Florian: In der letzten Produktion „All eyes on you“ habe ich Felix als Regieassistenz geholfen, und alles gemacht was halt so gemacht werden musste. Das ging von Set dekorieren bis hin zur Darstellerbetreuung und noch viel, viel mehr. Ich habe einiges darüber gelernt wie es an einem Filmset ablaufen muss, das man meistens nicht viel Zeit hat, alles schnell gehen muss und häufig das Wetter nicht so ist wie man geplant hat. 
Auch am Filmset sind aber alle schnell zu guten Freunden geworden und das hat mir gezeigt, das es eigentlich immer der richtige Weg ist zusammen zu arbeiten, anstatt jeder für sich. Film-Drehs sind für mich kurzweiliger als Theaterproben oder -aufführungen. Klar, unterm Strich arbeitet man sehr lange und hart um am Ende ein gutes Endprodukt zu haben, aber beim Film fährt man immer zu unterschiedlichen Orten, Schauspieler spielen Einstellungen die ein paar Sekunden gehen immer wieder neu und man achtet immer darauf, was die Kamera sieht und was nicht. 
Bei einem Theaterstück zählt hinterher der Gesamteindruck, denn der Zuschauer sieht immer die ganze Bühne. Außerdem probt man sehr lange, um es so gut es geht zu spielen. Beim Film läuft ab Tag 1 die Kamera, im Theater sind die ersten Tage deutlich entspannter.

André: Felix hat früher auch im TN gespielt. Wie er hast du deine TN-Anfänge beim Jugendensemble bloßgestellt und später mit dem Projekt FREIE WILDBAHN gemacht. Manche Leute sagen, dass du in die Fußstapfen deines großen Bruders trittst.

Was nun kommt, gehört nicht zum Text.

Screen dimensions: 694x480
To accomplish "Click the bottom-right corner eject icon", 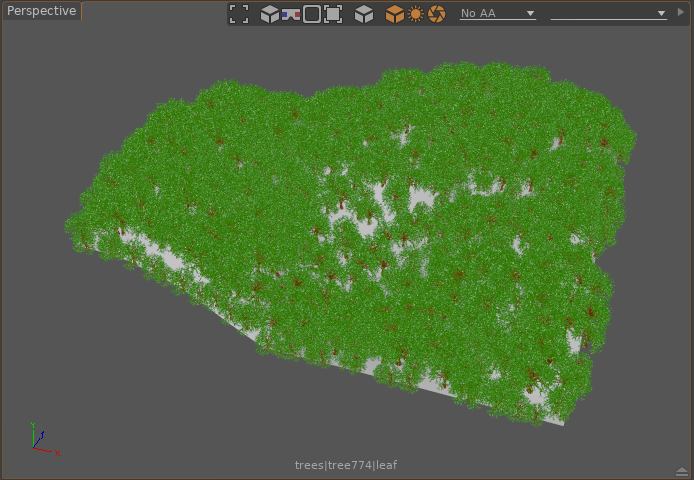I will click(681, 471).
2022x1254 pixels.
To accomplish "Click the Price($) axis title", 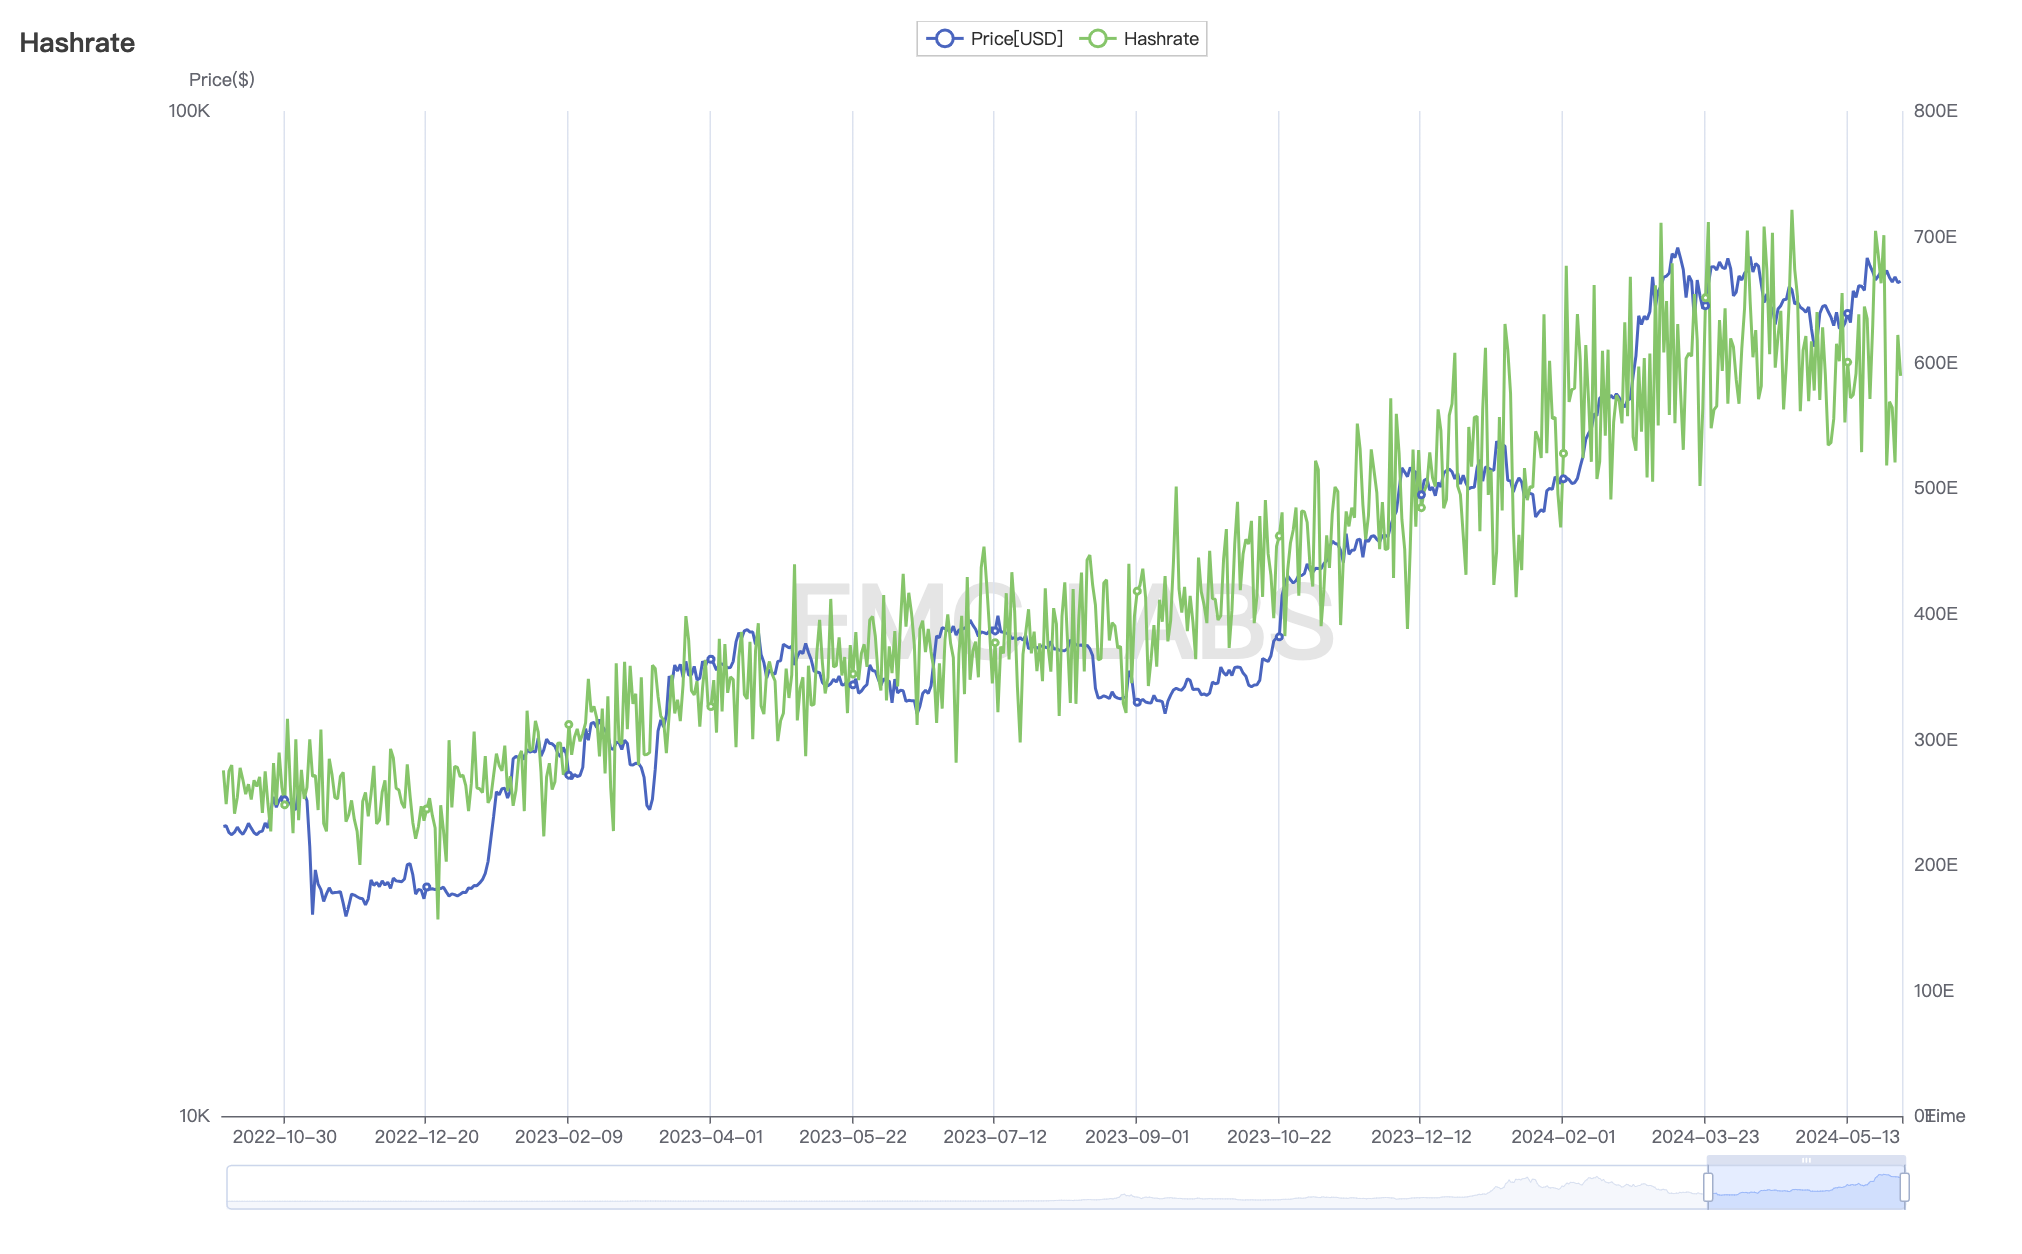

Wie ist das für dich?

Florian: Ich persönlich würde nicht sagen, dass ich seine „Fußstapfen“ trete, da bei Felix schnell klar wurde das seine Zukunft nicht im Theater sondern im Film liegt. Die jeweilige bloßgestellt-Generation war aber für uns beide der erste Kontaktpunkt mit dem theater narrenschiff. Für mich ist das aber in Ordnung, schließlich kann ich immer viel von meinem Bruder lernen.

André: Als nächstes sehen wir dich als Rodolpho in Arthur Millers „Ein Blick von der Brücke“, wo du Kim Schütts Rolle übernimmst. Das ist ja schon mal der Fall gewesen, nämlich in TITUS ANDRONICUS. Ist es anders eine Rolle neu zu kreieren oder in eine fertige Produktion einzusteigen?

Florian: Ich würde sagen die Probenzeit ist deutlich kürzer, wenn man in ein fertiges Stück einsteigt. Ich versuche es dem restlichen Ensemble immer so angenehm wie möglich zu machen, wenn ich einen anderen Darsteller ersetze. Dinge wie: Stichworte nicht ändern, sowie Aktionen und Laufwege ähnlich oder gleich gestalten. Wenn man die Rolle selber ansetzt ist es, glaube ich, ein wenig natürlicher für einen selbst zu spielen, zum Beispiel wie und wann man etwas in der Rolle tut.
Ich spiele aber immer meine eigenen Varianten von diesen Rollen anstatt andere Ansätze zu kopieren. Wie gesagt trage ich wenn ich spiele immer viel von mir selbst in Rollen, dadurch unterscheidet sich dieselbe Rolle sehr von dem wie sie andere Schauspieler darstellen.

André: Was ist für dich Theater und welchen Stellenwert hat es in deinem Leben?

Florian: Oh, das ist schwierig zu beantworten. Was für mich Theater ist kann ich schwierig in Worte fassen, das ist für mich persönlich glaube ich nicht möglich, aber ich liebe es auf jeden Fall so wie es ist.
Für mich hat Theater einen sehr hohen Stellenwert, gerade auch weil ich meine Zukunft sehr mit Theater und Schauspiel plane.

André: Wo hoffst du dich in 10 Jahren zu sehen?

Florian: Irgendwo, glücklich mit mir selbst und glücklich mit dem was ich dann so mache.

André: Würdest du sagen das Unna, was jetzt keine beaknnte Theaterstadt ist, dir hilft bei deinen Wunsch, Schauspieler zu werden?

Florian: Ich glaube nicht, dass es da generell einen großen Unterschied macht wo man herkommt. In Großstädten ist es eventuell leichter ein gutes Theater oder Ensemble zu finden in dem man sich wohl fühlt, da es dort einfach mehr Auswahl gibt. Ich persönlich habe in Unna die Erfahrungen gemacht, die mich als Person ausmachen, und die dadurch immer auch ein Stück in meine Rollen einfließen werden. Und gerade die Erfahrungen im narrenschiff und die Menschen die ich dort kennenlerne - also hilft es mir irgendwie schon. Generell glaube ich nicht, dass die eigene Herkunft jemanden daran hindert, oder jemandem dabei hilft, das zu erreichen was er will oder seine Träume zu erfüllen.